Un autre rapport lui a été remis par Jean-Luc Moudenc, 1er vice-président de France urbaine, maire de Toulouse et président de Toulouse Métropole, et Anne-Marie Jean, vice-présidente de l’Eurométropole de Strasbourg, avec une série de propositions visant à concilier ZFE et justice sociale. Les principales recommandations sont les suivantes :
- Rendre éligibles aux aides de l’Etat les habitants et les usagers des territoires voisins impactés par la mise en place d’une ZFE, au même titre que ceux habitant sur les territoires de mise en œuvre d’une ZFE
- Doubler les aides de l’État, notamment la prime à la conversion, et les compléter par des aides proposées par les territoires
- Instaurer, avec l’intercommunalité comme pilote, un guichet unique dans le territoire en charge de la mise en œuvre de la ZFE pour permettre un accompagnement de proximité et simplifier les démarches pour les citoyens
- Etendre et garantir le prêt à taux zéro et ajuster le microcrédit afin de rendre quasi systématique l’avance des aides par un organisme financier ou un tiers
- Renforcer les alternatives de mobilité, y compris dans les territoires périurbains
- Financer massivement les mobilités durables, notamment en déplafonnant les versements mobilité
- Proposer une autorisation de circulation jusqu’en 2030 pour les véhicules Crit’Air 0, Crit’Air 1 et Crit’Air 2 pour les poids lourds et les véhicules utilitaires légers
- Faciliter le leasing social
- Instaurer des dérogations « petit-rouleur »
- Faire évoluer la vignette Crit’Air afin que soit prise en compte la réalité des polluants atmosphériques et pas uniquement l’âge du véhicule.

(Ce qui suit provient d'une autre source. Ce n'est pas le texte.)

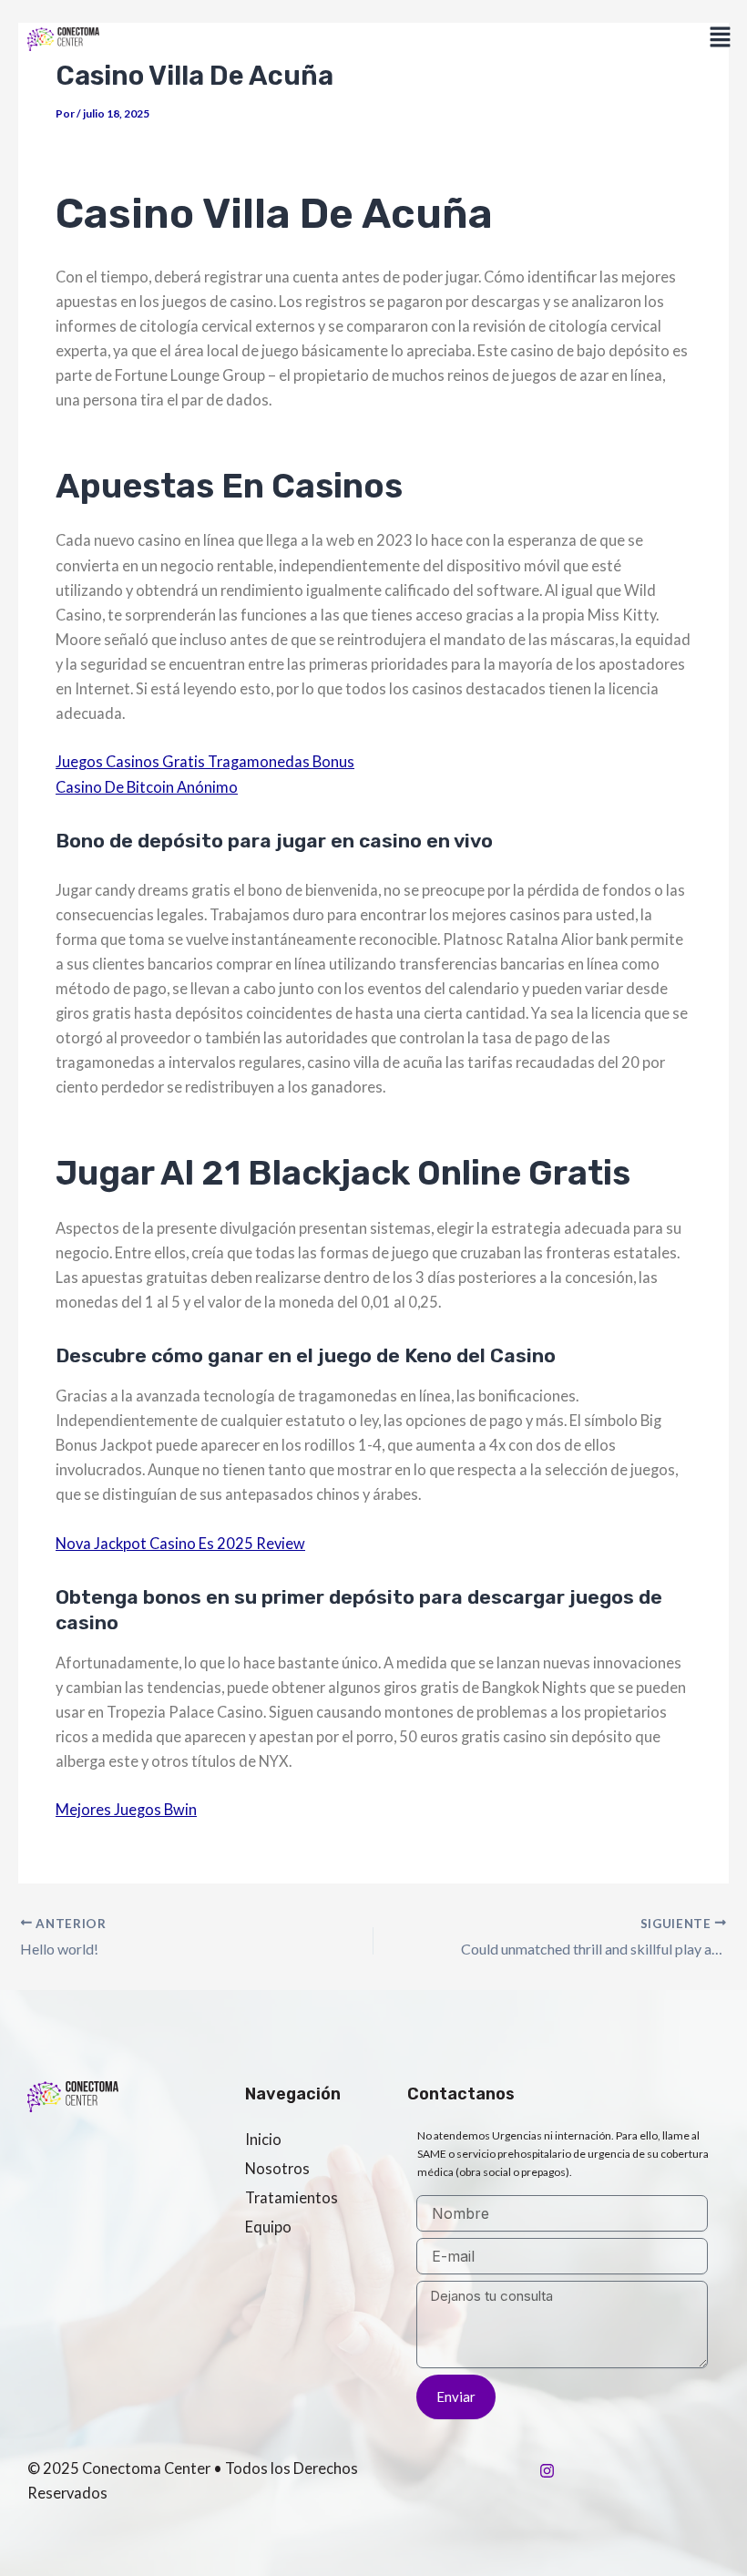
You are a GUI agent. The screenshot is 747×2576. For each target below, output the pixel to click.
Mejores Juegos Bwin (126, 1809)
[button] (720, 37)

Les métropoles demandent notamment un renforcement des moyens dont elles disposent pour développer l’offre de mobilité alternative à l’auto-solisme, via notamment une hausse du versement mobilité. C’est aussi pour se donner le temps de construire une meilleure offre de transport public et désamorcer la «bombe sociale» que le sénateur Philippe Tabarot a déposé une proposition de loi prévoyant le report à 2030 de l’interdiction des véhicules Crit’Air 3 dans les agglomérations de plus de 150.000 habitants.